• Title: Cinderella
  • Author: Kinuko Y. Craft
  • Illustrator: Kinuko Y. Craft
  • Publisher: Chronicle Books
  • Publication year: 2000
  • Brief Summary: From Amazon-“This brilliant edition of a timeless story is sure to become the favorite of a generation. Readers young and old will be enchanted by the vision and mastery of Kinuko Y. Craft’s luminous paintings, inspired by the lavish artwork of late seventeenth-century France and embellished with extraordinary borders and ornamentation. Rich with radiant color and astonishing detail, here is a dream come true for anyone who has ever believed in living happily ever after.”
  • Ideas for using this book in classroom or library –While I could not find any curriculum connections on any blog, I do think this book might be helpful for an art teacher to use. For instance, I think an art teacher could work in conjunction with the school librarian to use this book to study classical art.
  • Whatever additional notes you’d like to add about this book and why you liked or didn’t like it. –The illustrations in this picture book are incredibly detailed. Even though this book was published 20 years ago, I think this book holds up as far as giving the reader (or student) a “classic” version of the fairy tale. As I have mentioned in previous posts, this could be used in conjunction with more diverse fairy tales. Additionally, Craft’s text is equally rich to her illustrations. One of my favorite illustrations is the vivid full-page illustration of the flying coach taking off to the castle in the distance, the scene awash in blazing golden light, touching all the fauna and flora in the foreground.


  • Title: Rapunzel
  • Author: Paul O. Zelinsky
  • Illustrator: Paul O. Zelinsky
  • Publisher: Scholastic
  • Publication year: 1997
  • Brief Summary: From Scholastic: “A unique retelling of the classic story of Rapunzel, the girl with the long, golden hair.”
  • Ideas for using this book in classroom or library – As I have mentioned in the posts on both Snow White picture books, fairy tales are an integral part of a child’s upbringing and so this book also could have its place beside the Poole and Barrett version of Snow White. Again, a diverse take on this classic story could be used hand in hand with this one. I think it is important to relate the original or “classic” story first and then introduce variations. Like many fairy tales, there are similar stories across many cultures. The one that I would want to pair along with this one is Patricia Storace and illustrated by Raul Colon’s Sugar Cane: A Caribbean Rapunzel, which will also be on my list.
  • Whatever additional notes you’d like to add about this book and why you liked or didn’t like it. –There are no words for Zelinsky’s illustrations.
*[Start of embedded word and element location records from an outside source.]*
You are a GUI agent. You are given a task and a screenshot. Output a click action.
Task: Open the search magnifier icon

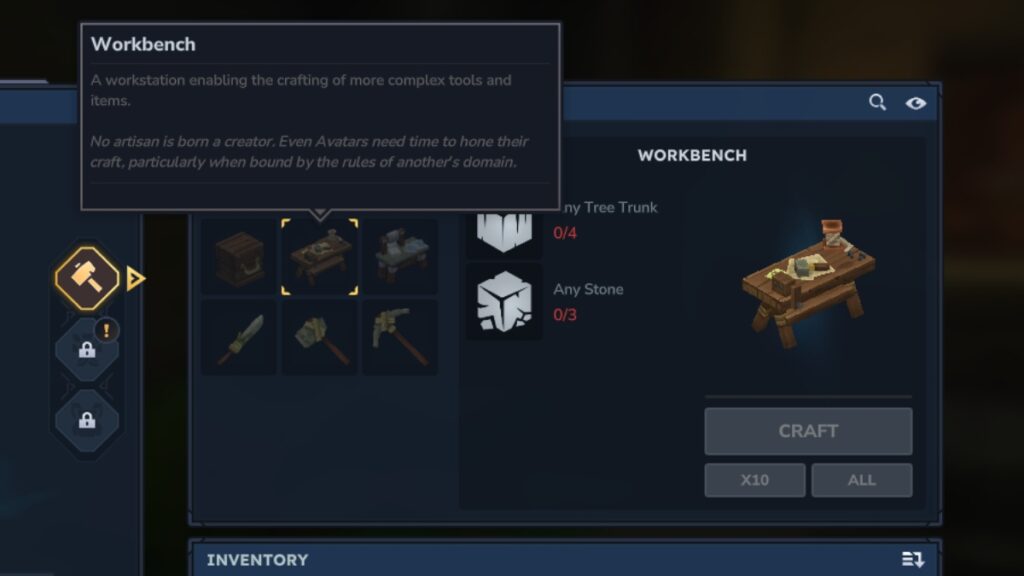point(877,103)
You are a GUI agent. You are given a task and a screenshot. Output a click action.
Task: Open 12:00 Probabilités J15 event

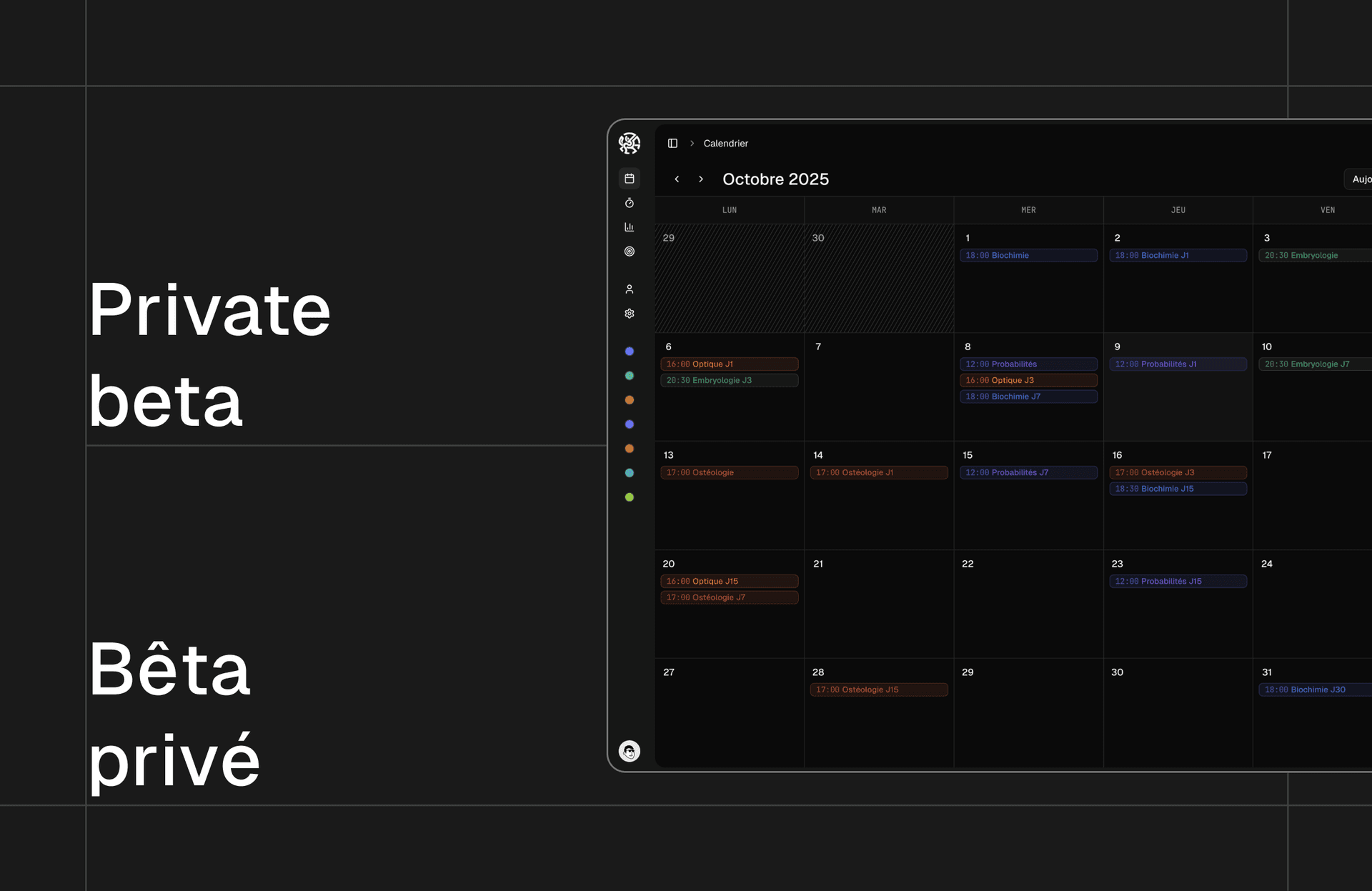tap(1178, 582)
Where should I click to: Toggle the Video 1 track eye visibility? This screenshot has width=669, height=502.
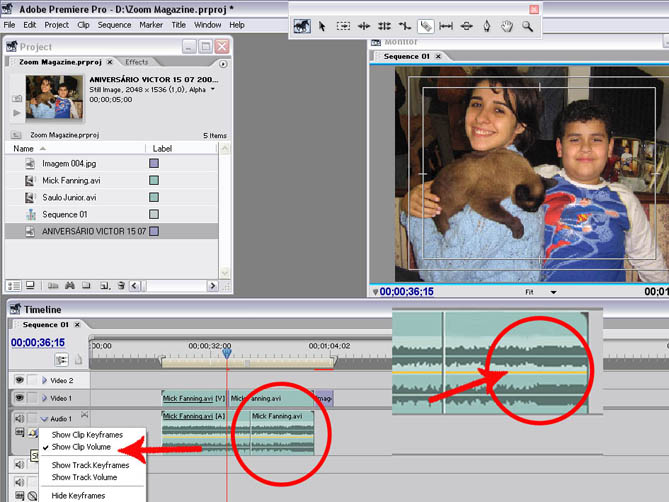tap(18, 399)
The illustrations are not only a testament to the Renaissance style of art, but really make this rather grim (no pun intended) fairy tale come alive with action and feeling. What keeps this book flowing and interesting for a reader are the way the illustrations are designed around the text. There is paneling, with a small illustration on one page and larger on the other. Or even when almost an entire two pages are filled with illustrations, there is white space left as a border, and a small paragraph of text underneath one illustration. There is one spread where the tower rises up the left page, showing the small figure of the witch yelling up at Rapunzel, while on the right is a full page that shows a resigned Rapunzel, gazing out of her tower window while the gangly witch climbs ungracefully up Rapunzel’s braided hair.

Snow-White and the Seven Dwarfs

  • Title: Snow-White and the Seven Dwarfs: A Tale from the Brothers Grimm
  • Author: Randall Jarrell
  • Illustrator: Nancy Ekholm Burkert
  • Publisher: A Sunburst Book, Michael di Capua Books, Farrar, Strauss and Giroux
  • Publication year: 1972, Sunburst edition: 1987
  • Brief Summary: From Amazon: “A beautifully illustrated retelling of the classic Grimm’s fairy tale about a beautiful princess whose lips were red as blood, skin was white as snow, and hair was as black as ebony.”
  • Ideas for using this book in classroom or library – As discussed on my other post for the other Snow White book by Josephine Poole, this is another one that could be used in contrast to diverse fairy tales/folklore. However, the publication year is older than the Poole and Barrett version, leaning to this being a book that would probably/maybe not be included in a public or school library today because of weeding practices.
  • Whatever additional notes you’d like to add about this book and why you liked or didn’t like it. – The illustrations here are quite different than in Poole and Barrett’s version. These illustrations do not have Romantic leanings, but are more like medieval illumination work such as one might see on a tapestry. This lends a completely different atmosphere. The foremost difference between the two of these works is the style and color choices, but there are also fewer illustrations in comparison to the Poole and Barrett version. Additionally, the illustrations are two page spreads, with alternating two pages of text. However, I will say that on on the pages that are text, the design is interesting, because some of the text is blocked and italicized, such as for when the mirror speaks to the Evil Queen. However, while I can appreciate this book for its stunning illustrations, I think there could only be room for one of these Snow White versions in a classroom or school library and for that reason I would choose the Poole and Barrett version.